Background: Antimicrobial peptides (AMPs) protect the host intestinal mucosa against microorganisms. Abnormal expression of defensins was shown in inflammatory bowel disease (IBD), but it is not clear ... [more ▼]

Background: Antimicrobial peptides (AMPs) protect the host intestinal mucosa against microorganisms. Abnormal expression of defensins was shown in inflammatory bowel disease (IBD), but it is not clear whether this is a primary defect. We investigated the impact of anti-inflammatory therapy with infliximab on the mucosal gene expression of AMPs in IBD. Methodology/Principal Findings: Mucosal gene expression of 81 AMPs was assessed in 61 IBD patients before and 4-6 weeks after their first infliximab infusion and in 12 control patients, using Affymetrix arrays. Quantitative real-time reverse-transcription PCR and immunohistochemistry were used to confirm microarray data. The dysregulation of many AMPs in colonic IBD in comparison with control colons was widely restored by infliximab therapy, and only DEFB1 expression remained significantly decreased after therapy in the colonic mucosa of IBD responders to infliximab.
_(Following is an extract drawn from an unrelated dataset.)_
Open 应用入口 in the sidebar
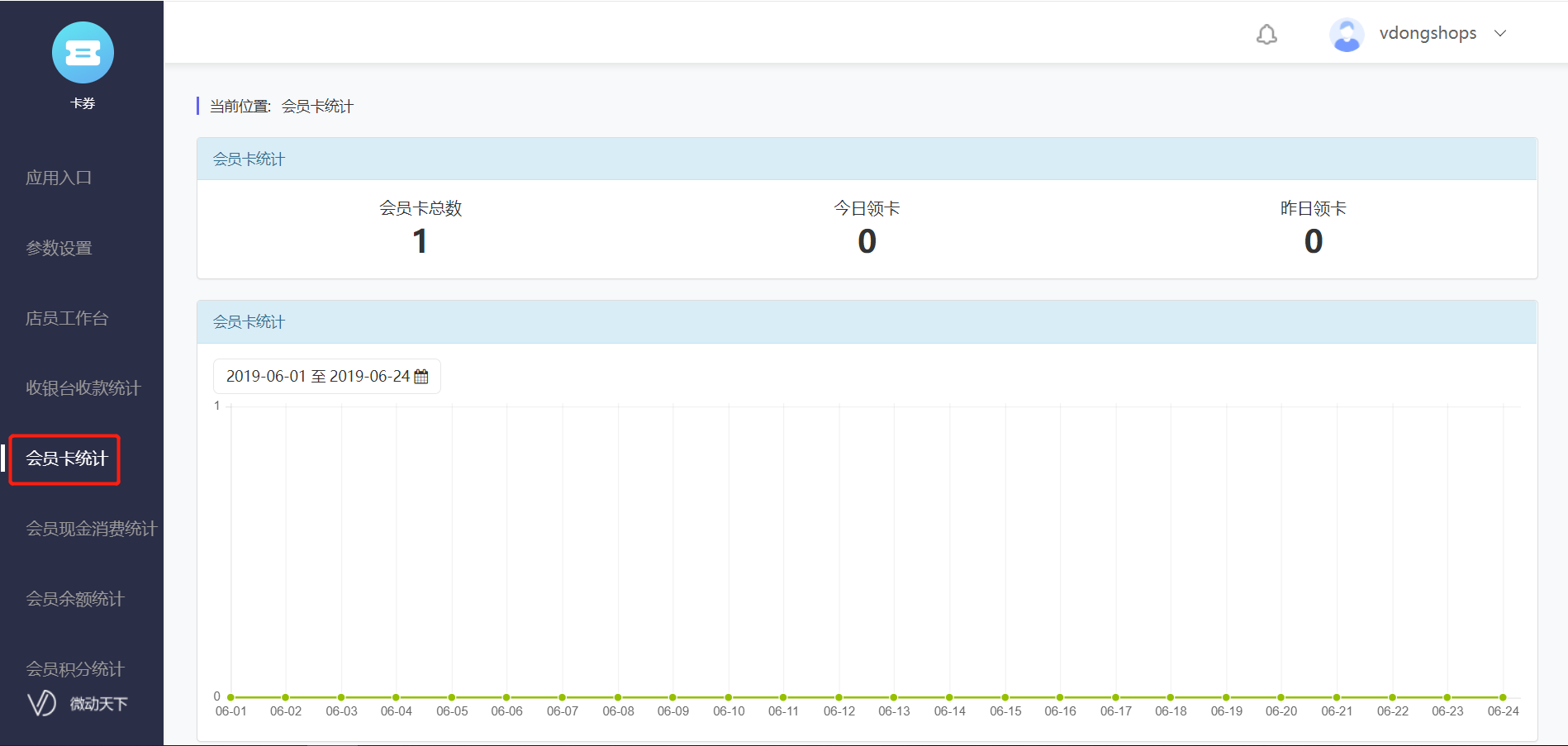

In ileal Crohn's disease (CD), expression of two neuropeptides with antimicrobial activity, PYY and CHGB, was significantly decreased before therapy compared to control ileums, and ileal PYY expression remained significantly decreased after therapy in CD responders. Expression of the downregulated AMPs before and after treatment (DEFB1 and PYY) correlated with villin 1 expression, a gut epithelial cell marker, indicating that the decrease is a consequence of epithelial damage. Conclusions/Significance: Our study shows that the dysregulation of AMPs in IBD mucosa is the consequence of inflammation, but may be responsible for perpetuation of inflammation due to ineffective clearance of microorganisms. [less ▲]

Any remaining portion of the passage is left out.